** Problem to solve **
Convert every line of the listing below into a numbered list, omitting the blank lines.

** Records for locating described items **
-*-*-

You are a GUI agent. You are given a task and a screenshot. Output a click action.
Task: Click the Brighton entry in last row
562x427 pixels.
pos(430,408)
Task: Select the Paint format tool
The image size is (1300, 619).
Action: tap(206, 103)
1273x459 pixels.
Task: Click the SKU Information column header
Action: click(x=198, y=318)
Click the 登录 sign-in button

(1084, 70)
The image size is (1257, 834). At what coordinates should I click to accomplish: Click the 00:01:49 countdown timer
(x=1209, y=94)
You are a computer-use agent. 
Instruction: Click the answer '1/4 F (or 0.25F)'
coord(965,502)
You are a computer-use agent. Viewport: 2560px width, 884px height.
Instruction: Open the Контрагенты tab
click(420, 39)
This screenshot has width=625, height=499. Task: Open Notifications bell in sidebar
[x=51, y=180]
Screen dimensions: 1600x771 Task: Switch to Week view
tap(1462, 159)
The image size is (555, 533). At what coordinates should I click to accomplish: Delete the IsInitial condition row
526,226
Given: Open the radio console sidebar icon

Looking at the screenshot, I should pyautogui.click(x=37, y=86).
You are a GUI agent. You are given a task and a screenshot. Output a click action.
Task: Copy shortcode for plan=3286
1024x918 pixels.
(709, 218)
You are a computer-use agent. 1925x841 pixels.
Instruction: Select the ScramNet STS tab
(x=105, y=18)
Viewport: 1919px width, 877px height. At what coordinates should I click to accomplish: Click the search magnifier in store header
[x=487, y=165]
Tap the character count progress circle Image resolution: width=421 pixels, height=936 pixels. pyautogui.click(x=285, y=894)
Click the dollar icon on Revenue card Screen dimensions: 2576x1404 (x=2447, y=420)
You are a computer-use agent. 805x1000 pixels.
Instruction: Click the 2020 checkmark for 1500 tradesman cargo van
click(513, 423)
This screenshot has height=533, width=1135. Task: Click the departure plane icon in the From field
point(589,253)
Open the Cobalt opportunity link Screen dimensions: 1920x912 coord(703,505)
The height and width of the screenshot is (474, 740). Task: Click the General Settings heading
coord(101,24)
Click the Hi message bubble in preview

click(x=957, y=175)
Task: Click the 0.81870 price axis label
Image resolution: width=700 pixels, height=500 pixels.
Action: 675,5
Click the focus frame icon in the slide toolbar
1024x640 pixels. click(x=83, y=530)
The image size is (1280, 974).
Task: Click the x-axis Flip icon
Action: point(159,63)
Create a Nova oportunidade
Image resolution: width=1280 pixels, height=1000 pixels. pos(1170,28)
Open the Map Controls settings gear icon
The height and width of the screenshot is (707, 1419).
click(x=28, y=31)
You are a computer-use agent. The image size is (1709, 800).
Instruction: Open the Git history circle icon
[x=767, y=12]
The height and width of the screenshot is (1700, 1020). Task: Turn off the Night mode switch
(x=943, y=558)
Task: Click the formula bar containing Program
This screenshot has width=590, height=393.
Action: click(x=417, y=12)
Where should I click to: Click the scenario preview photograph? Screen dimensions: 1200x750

-*-*-

** Result for this task **
1. You are a GUI agent. You are given a task and a screenshot. Output a click action.
2. Task: Click the Brighton entry in last row
3. 562x427 pixels.
4. pos(430,408)
5. Task: Select the Paint format tool
6. The image size is (1300, 619).
7. Action: tap(206, 103)
8. 1273x459 pixels.
9. Task: Click the SKU Information column header
10. Action: click(x=198, y=318)
11. Click the 登录 sign-in button
12. (1084, 70)
13. The image size is (1257, 834). At what coordinates should I click to accomplish: Click the 00:01:49 countdown timer
14. (x=1209, y=94)
15. You are a computer-use agent. 
16. Instruction: Click the answer '1/4 F (or 0.25F)'
17. coord(965,502)
18. You are a computer-use agent. Viewport: 2560px width, 884px height.
19. Instruction: Open the Контрагенты tab
20. click(420, 39)
21. This screenshot has width=625, height=499. Task: Open Notifications bell in sidebar
22. [x=51, y=180]
23. Screen dimensions: 1600x771 Task: Switch to Week view
24. tap(1462, 159)
25. The image size is (555, 533). At what coordinates should I click to accomplish: Delete the IsInitial condition row
26. 526,226
27. Given: Open the radio console sidebar icon
28. Looking at the screenshot, I should pyautogui.click(x=37, y=86).
29. You are a GUI agent. You are given a task and a screenshot. Output a click action.
30. Task: Copy shortcode for plan=3286
31. 1024x918 pixels.
32. (709, 218)
33. You are a computer-use agent. 1925x841 pixels.
34. Instruction: Select the ScramNet STS tab
35. (x=105, y=18)
36. Viewport: 1919px width, 877px height. At what coordinates should I click to accomplish: Click the search magnifier in store header
37. [x=487, y=165]
38. Tap the character count progress circle Image resolution: width=421 pixels, height=936 pixels. pyautogui.click(x=285, y=894)
39. Click the dollar icon on Revenue card Screen dimensions: 2576x1404 (x=2447, y=420)
40. You are a computer-use agent. 805x1000 pixels.
41. Instruction: Click the 2020 checkmark for 1500 tradesman cargo van
42. click(513, 423)
43. This screenshot has height=533, width=1135. Task: Click the departure plane icon in the From field
44. point(589,253)
45. Open the Cobalt opportunity link Screen dimensions: 1920x912 coord(703,505)
46. The height and width of the screenshot is (474, 740). Task: Click the General Settings heading
47. coord(101,24)
48. Click the Hi message bubble in preview
49. click(x=957, y=175)
50. Task: Click the 0.81870 price axis label
51. Image resolution: width=700 pixels, height=500 pixels.
52. Action: 675,5
53. Click the focus frame icon in the slide toolbar
54. 1024x640 pixels. click(x=83, y=530)
55. The image size is (1280, 974).
56. Task: Click the x-axis Flip icon
57. Action: point(159,63)
58. Create a Nova oportunidade
59. Image resolution: width=1280 pixels, height=1000 pixels. pos(1170,28)
60. Open the Map Controls settings gear icon
61. The height and width of the screenshot is (707, 1419).
62. click(x=28, y=31)
63. You are a computer-use agent. The image size is (1709, 800).
64. Instruction: Open the Git history circle icon
65. [x=767, y=12]
66. The height and width of the screenshot is (1700, 1020). Task: Turn off the Night mode switch
67. (x=943, y=558)
68. Task: Click the formula bar containing Program
69. This screenshot has width=590, height=393.
70. Action: click(x=417, y=12)
71. Where should I click to: Click the scenario preview photograph? Screen dimensions: 1200x750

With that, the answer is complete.